== Records for the exercise ==

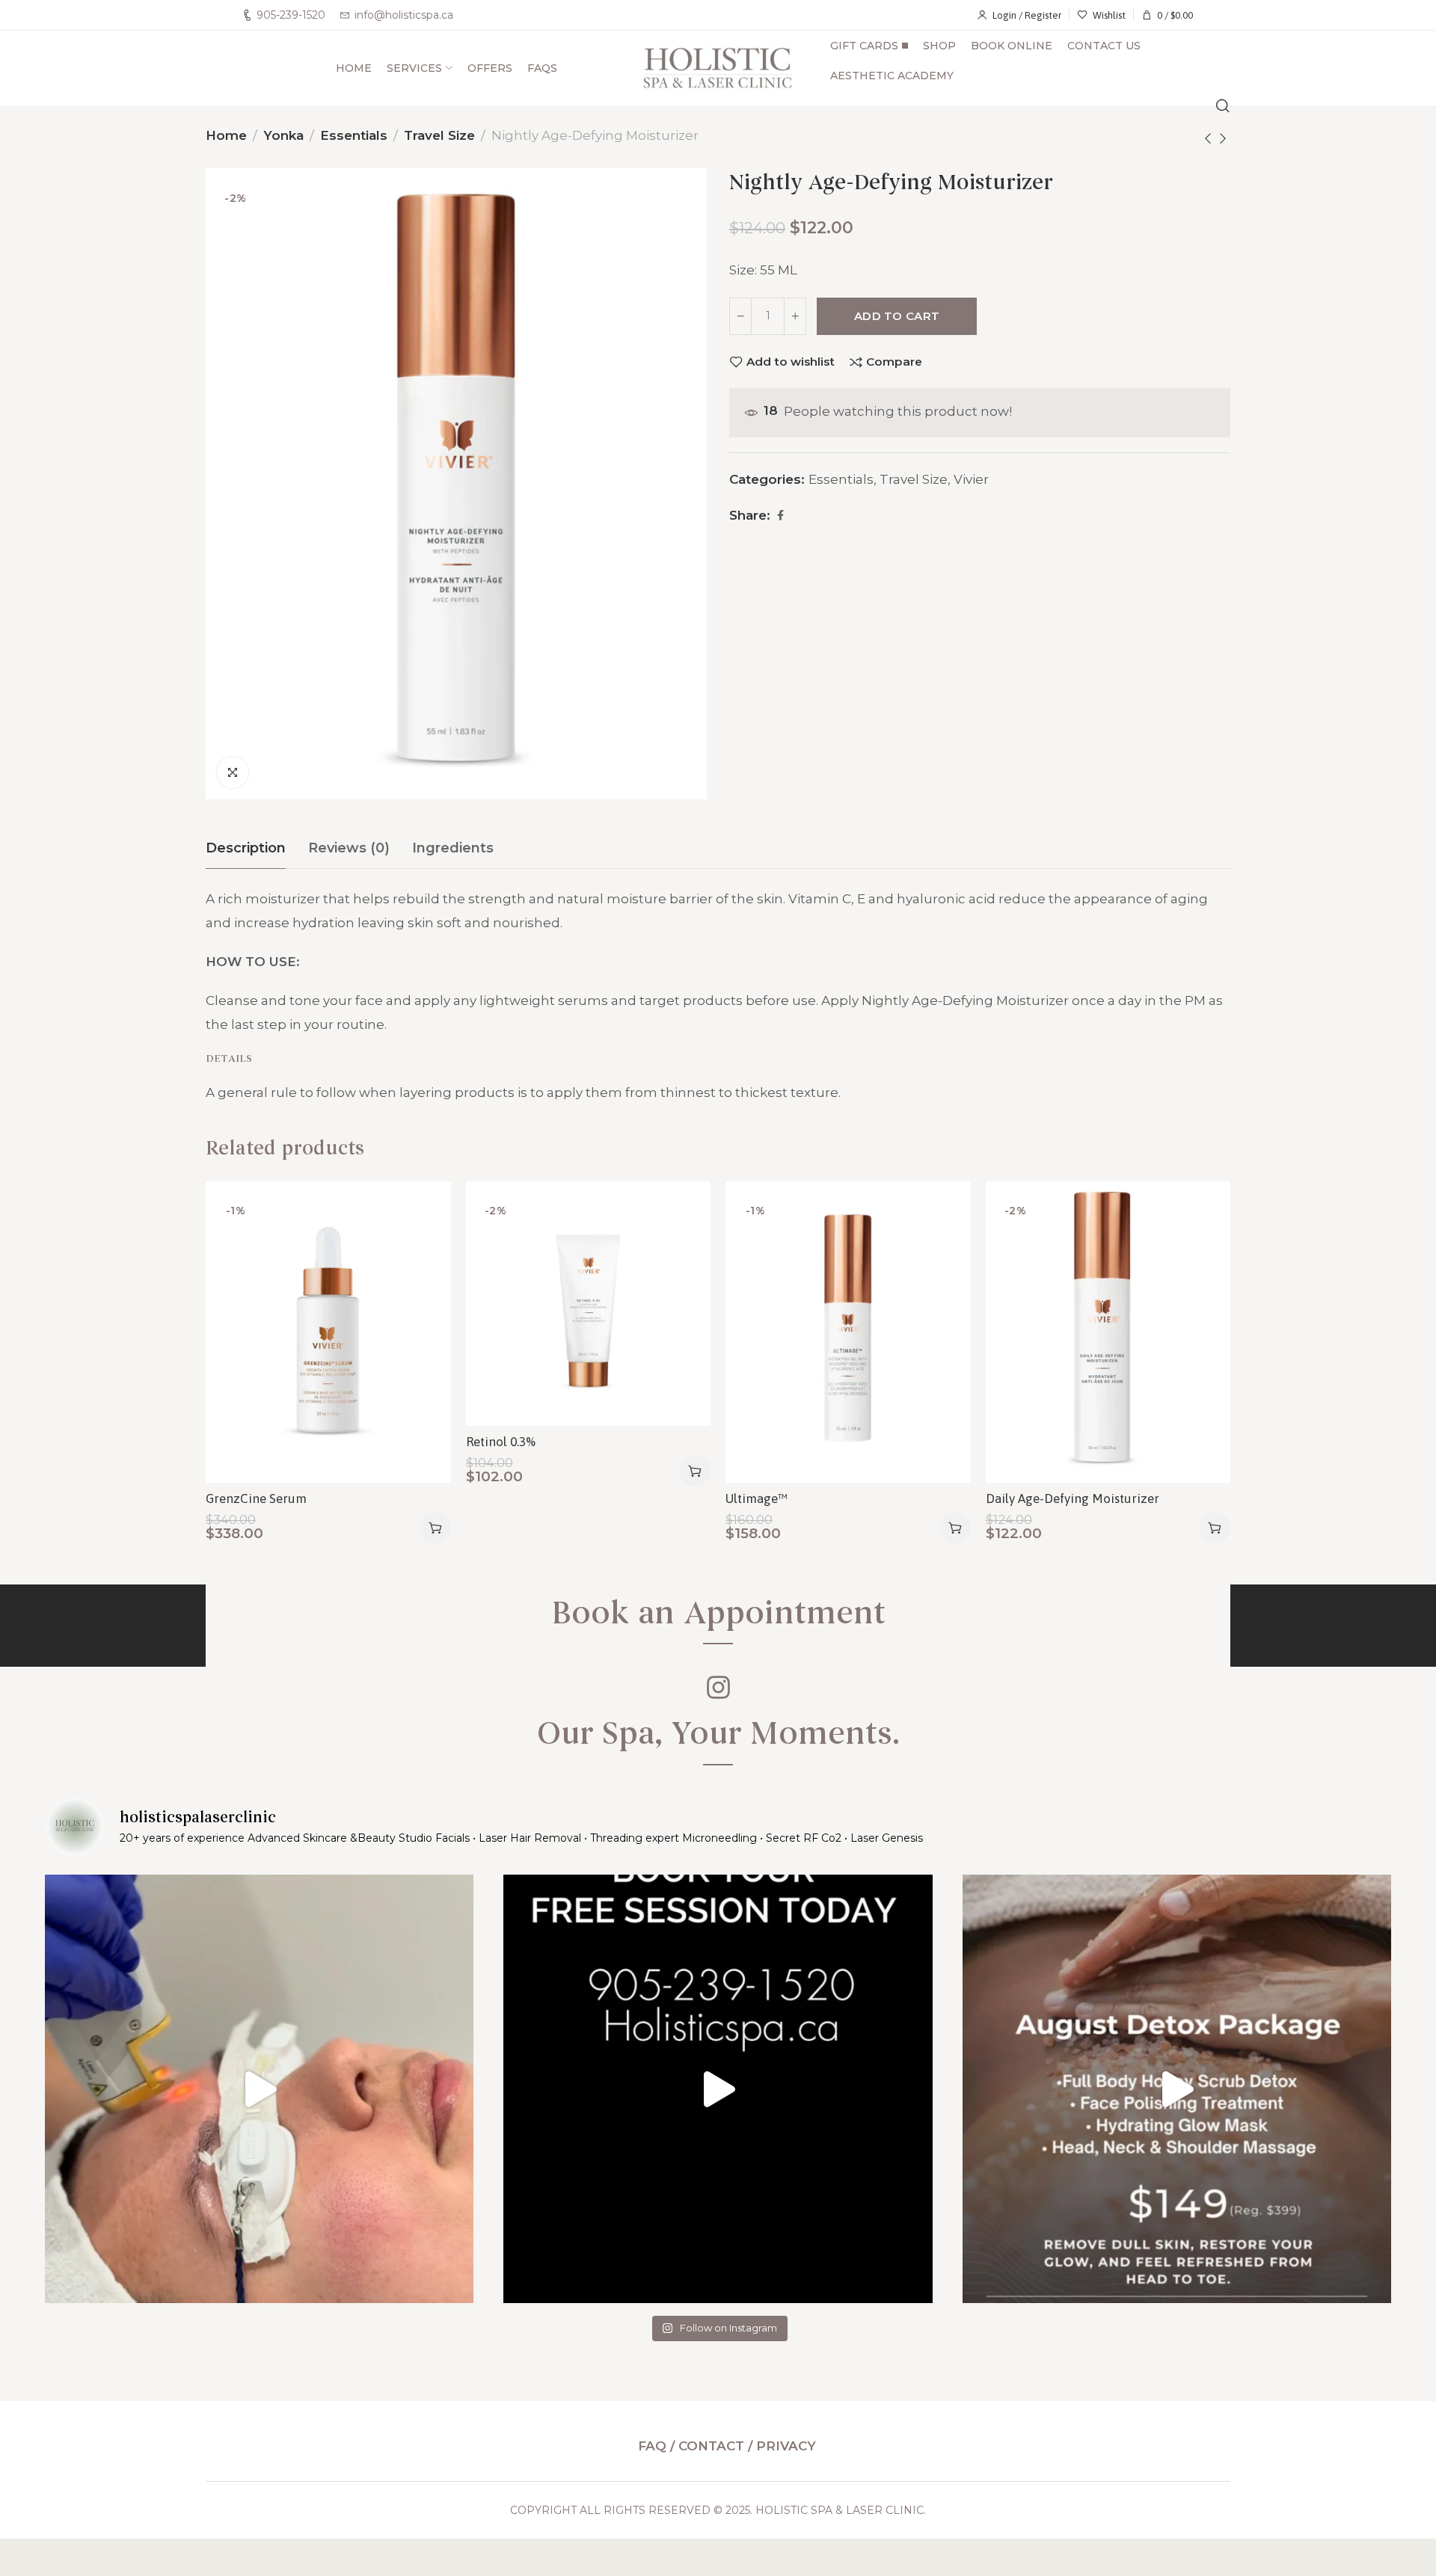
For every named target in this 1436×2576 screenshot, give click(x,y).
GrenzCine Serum (256, 1498)
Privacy (786, 2445)
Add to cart (896, 316)
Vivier (971, 479)
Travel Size (439, 135)
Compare (894, 362)
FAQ (654, 2445)
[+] (795, 316)
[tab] (245, 848)
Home (226, 135)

===

## Your instructions
Please repeat everything in the data above except the pictures, exactly as it reads.

## Your response
For every named target in this 1436×2576 screenshot, give click(x,y).
GrenzCine Serum (256, 1498)
Privacy (786, 2445)
Add to cart (896, 316)
Vivier (971, 479)
Travel Size (439, 135)
Compare (894, 362)
FAQ (654, 2445)
[+] (795, 316)
[tab] (245, 848)
Home (226, 135)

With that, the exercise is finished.